RFC on range design for D2

Thu Jan 8 08:32:27 PST 2009

== Quote from Andrei Alexandrescu (SeeWebsiteForEmail at erdani.org)'s article
> Benji Smith wrote:
> > bearophile wrote:
> >> 5) The source code of the current algorithm module of D2 is already
> >> very complex to follow, it smells of over-generalization here and
> >> there. Sometimes it's better to reduce the generality of things, even
> >> if that reduces their power a little, to reduce complexity, etc. Tango
> >> code too isn't perfect, but it often looks more human. While you have
> >> created the algorithm module I too have created something similar, but
> >> based on different grounds.
> >
> > Along these same lines, while D is still young, the documentation is
> > often thin, and code examples are scarce.
> >
> > I've been doing a lot of programming lately with Tango, and despite the
> > growing documentation, I've had to refer directly to the Tango source
> > code on more occasions than I can count. Luckily, the Tango sources are
> > well-written and pretty easy to read and understand, and I've had very
> > few problems figuring out how to use the library.
> >
> > I hope the range implementation makes readability a high priority.
> Speaking of examples and readability, and to tie this with the
> discussion on array reallocation, I was curious on an array appender
> built on the output range interface. I've seen a quite complicated array
> builder in digitalmars.d.
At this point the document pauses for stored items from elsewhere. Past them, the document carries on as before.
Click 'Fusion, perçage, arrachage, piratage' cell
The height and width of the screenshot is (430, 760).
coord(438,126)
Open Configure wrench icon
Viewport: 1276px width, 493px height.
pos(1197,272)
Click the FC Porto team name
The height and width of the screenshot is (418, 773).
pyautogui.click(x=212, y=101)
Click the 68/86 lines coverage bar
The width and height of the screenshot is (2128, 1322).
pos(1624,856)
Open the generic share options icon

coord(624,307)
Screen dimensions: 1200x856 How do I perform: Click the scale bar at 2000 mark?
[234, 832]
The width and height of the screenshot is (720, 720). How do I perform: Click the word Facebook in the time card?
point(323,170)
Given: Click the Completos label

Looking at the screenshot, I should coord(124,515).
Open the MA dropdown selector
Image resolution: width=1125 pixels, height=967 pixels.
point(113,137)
I wanted a simpler appender that should not do
> worse than the built-in ~= and that works with algorithm2 whenever data
> is written out.
> It turned out quite simple and it improved performance of a large-scale
> data preprocessing task of mine (which involved reading and parsing
> about 1M lines of integers) by 15%. I'd be curious how it fares with
> other tests that you guys may have.
> The idea is very simple: just use D's native append operation, but cache
> the capacity to avoid too many lookups (I understand that that's the
> bottleneck).
> I paste the code below, I'd be indebted if you guys grabbed it and
> tested it.
> Andrei
> struct ArrayAppender(T)
> {
>      private T* _buffer;
>      private size_t _length;
>      private size_t _capacity;
>      this(T[] array)
>      {
>          _buffer = array.ptr;
>          _length = array.length;
>          if (_buffer) _capacity = .capacity(array.ptr) / T.sizeof;
>      }
>      size_t capacity() const { return _capacity; }
>      void putNext(T item)
>      {
>          invariant desiredLength = _length + 1;
>          if (desiredLength <= _capacity)
>          {
>              // Should do in-place construction here
>              _buffer[_length] = item;
>          }
>          else
>          {
>              // Time to reallocate, do it and cache capacity
>              auto tmp = _buffer[0 .. _length];
>              tmp ~= item;
>              _buffer = tmp.ptr;
>              _capacity = .capacity(_buffer) / T.sizeof;
>          }
>          _length = desiredLength;
>      }
>      T[] release()
>      {
>          // Shrink-to-fit
>          auto result = cast(T[]) realloc(_buffer, _length * T.sizeof);
>          // Relinquish state
>          _buffer = null;
>          _length = _capacity = 0;
>          return result;
>      }
> }
> unittest
> {
>      auto app = arrayAppender(new char[0]);
>      string b = "abcdefg";
>      foreach (char c; b) app.putNext(c);
>      assert(app.release == "abcdefg");
> }

One definite problem that I've just realized is that there's no putNext(T[]).
What if you need to append another array to your ArrayAppender, not just a single
element?